Najwa Sahara Ramadhan
Jurusan Hukum Pidana Islam Fakultas Syariah dan Hukum Universitas Islam Negeri Sunan Gunung Djati Bandung
Email: najwasraaaa@gmail.com
Adat dan tradisi adalah bagian yang sangat penting dalam kehidupan masyarakat karena mencerminkan norma, nilai, dan kebiasaan yang diwariskan secara turun-temurun. Dalam banyak komunitas, adat tidak hanya menjadi simbol identitas budaya, tetapi juga berfungsi sebagai pedoman sosial untuk mengatur perilaku individu dalam kehidupan sehari-hari. Dalam kaitannya dengan hukum Islam, adat memiliki peran yang signifikan karena sering kali berinteraksi dengan dan memengaruhi pelaksanaan syariat di masyarakat. Prinsip fiqh "al- 'adah muhakkamah" yang berarti "adat kebiasaan dapat dijadikan dasar hukum" menunjukkan bahwa hukum Islam memberikan ruang untuk mengadopsi adat selama tidak bertentangan dengan prinsip dasar syariat.
Sebagai sistem hukum yang bersumber dari Al-Qur'an dan Hadis, hukum Islam memiliki fleksibilitas dalam penerapannya. Fleksibilitas ini memungkinkan hukum Islam untuk beradaptasi dengan berbagai konteks budaya yang beragam. Di Indonesia, pengaruh adat istiadat terhadap penerapan hukum Islam sangat kuat, mengingat negara ini memiliki kekayaan budaya yang luar biasa. Hal ini membuat hukum Islam di Indonesia memiliki ciri khas tersendiri yang sering dipengaruhi oleh tradisi lokal masyarakat.

Segmen Data -
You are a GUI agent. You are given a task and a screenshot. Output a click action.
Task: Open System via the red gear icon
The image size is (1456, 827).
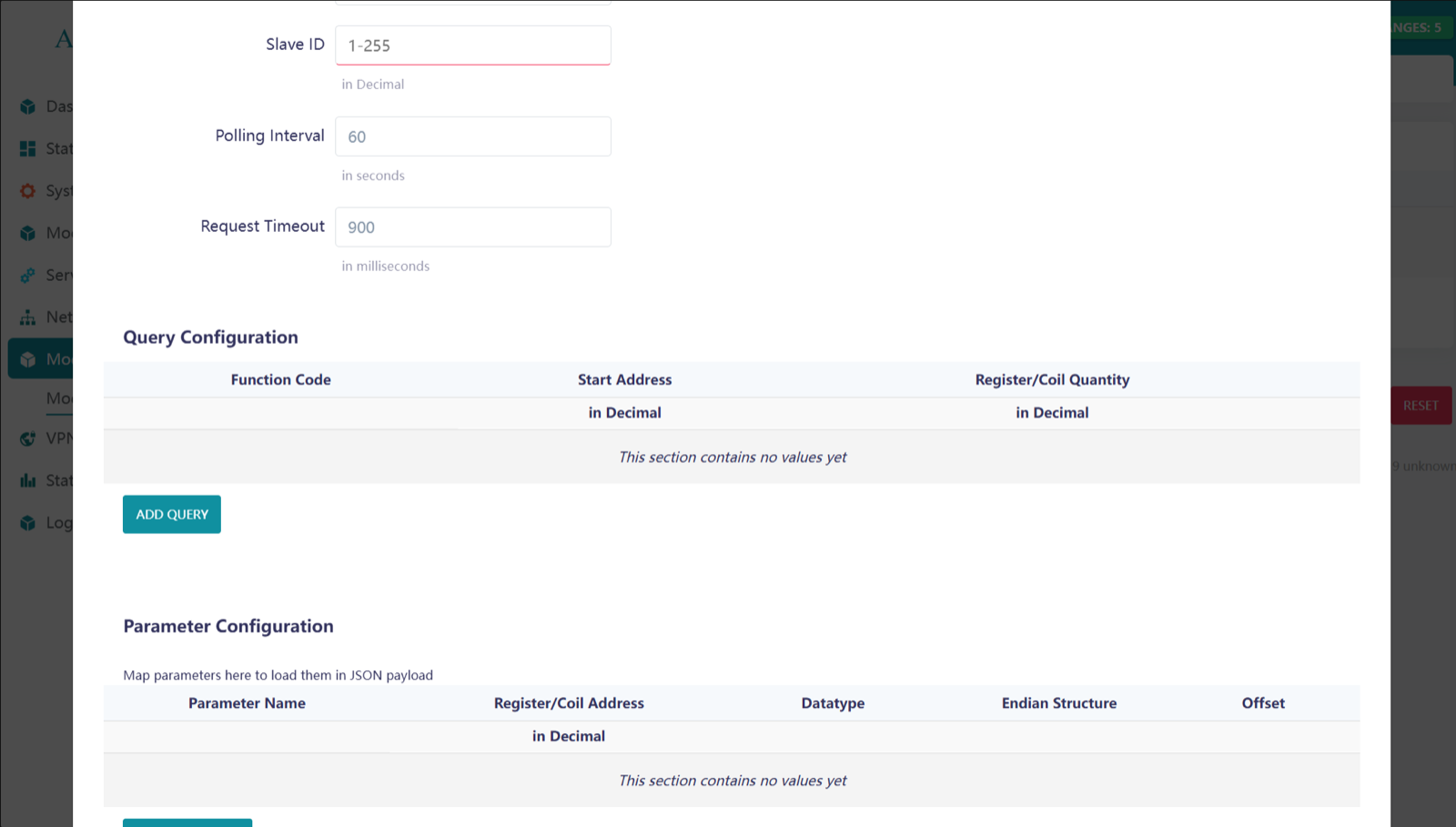(x=28, y=191)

Perintah Tugas 1 -
Jawablah pertanyaan berikut berdasarkan kutipan tentang adat dan hukum Islam.
(a) Apa arti prinsip fiqh "al- 'adah muhakkamah" menurut kutipan itu?
(b) Dari mana hukum Islam bersumber menurut kutipan itu?
(c) Apa alasan yang diberikan kutipan itu bagi kuatnya pengaruh adat istiadat terhadap penerapan hukum Islam di Indonesia?
Perintah Tugas 2 - Salin bagian kutipan tentang adat dan hukum Islam antara "Najwa Sahara Ramadhan" dan "prinsip dasar syariat.", termasuk kedua ujungnya.

Jawaban Tugas 1 -
(a) Prinsip itu berarti "adat kebiasaan dapat dijadikan dasar hukum".
(b) Hukum Islam bersumber dari Al-Qur'an dan Hadis.
(c) Indonesia memiliki kekayaan budaya yang luar biasa.

Jawaban Tugas 2 -
Najwa Sahara Ramadhan
Jurusan Hukum Pidana Islam Fakultas Syariah dan Hukum Universitas Islam Negeri Sunan Gunung Djati Bandung
Email: najwasraaaa@gmail.com
Adat dan tradisi adalah bagian yang sangat penting dalam kehidupan masyarakat karena mencerminkan norma, nilai, dan kebiasaan yang diwariskan secara turun-temurun. Dalam banyak komunitas, adat tidak hanya menjadi simbol identitas budaya, tetapi juga berfungsi sebagai pedoman sosial untuk mengatur perilaku individu dalam kehidupan sehari-hari. Dalam kaitannya dengan hukum Islam, adat memiliki peran yang signifikan karena sering kali berinteraksi dengan dan memengaruhi pelaksanaan syariat di masyarakat. Prinsip fiqh "al- 'adah muhakkamah" yang berarti "adat kebiasaan dapat dijadikan dasar hukum" menunjukkan bahwa hukum Islam memberikan ruang untuk mengadopsi adat selama tidak bertentangan dengan prinsip dasar syariat.